Restate the material verbatim, every line included.
### Data extracts
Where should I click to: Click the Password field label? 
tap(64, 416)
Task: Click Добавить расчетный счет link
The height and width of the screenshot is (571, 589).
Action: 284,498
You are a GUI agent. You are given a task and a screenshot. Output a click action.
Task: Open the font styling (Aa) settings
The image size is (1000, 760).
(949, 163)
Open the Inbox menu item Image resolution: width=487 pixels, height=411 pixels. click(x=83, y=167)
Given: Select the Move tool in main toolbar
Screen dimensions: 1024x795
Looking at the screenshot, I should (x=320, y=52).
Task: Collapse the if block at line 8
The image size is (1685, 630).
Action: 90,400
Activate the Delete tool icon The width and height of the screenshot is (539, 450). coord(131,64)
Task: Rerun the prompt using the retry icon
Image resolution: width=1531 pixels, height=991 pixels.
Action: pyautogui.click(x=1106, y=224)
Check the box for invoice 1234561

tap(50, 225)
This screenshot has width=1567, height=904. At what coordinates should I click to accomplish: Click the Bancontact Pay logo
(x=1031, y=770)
######
- **Reply**
Where should I click to: Click the Password field label? 
tap(64, 416)
Task: Click Добавить расчетный счет link
The height and width of the screenshot is (571, 589).
Action: 284,498
You are a GUI agent. You are given a task and a screenshot. Output a click action.
Task: Open the font styling (Aa) settings
The image size is (1000, 760).
(949, 163)
Open the Inbox menu item Image resolution: width=487 pixels, height=411 pixels. click(x=83, y=167)
Given: Select the Move tool in main toolbar
Screen dimensions: 1024x795
Looking at the screenshot, I should (x=320, y=52).
Task: Collapse the if block at line 8
The image size is (1685, 630).
Action: 90,400
Activate the Delete tool icon The width and height of the screenshot is (539, 450). coord(131,64)
Task: Rerun the prompt using the retry icon
Image resolution: width=1531 pixels, height=991 pixels.
Action: pyautogui.click(x=1106, y=224)
Check the box for invoice 1234561

tap(50, 225)
This screenshot has width=1567, height=904. At what coordinates should I click to accomplish: Click the Bancontact Pay logo
(x=1031, y=770)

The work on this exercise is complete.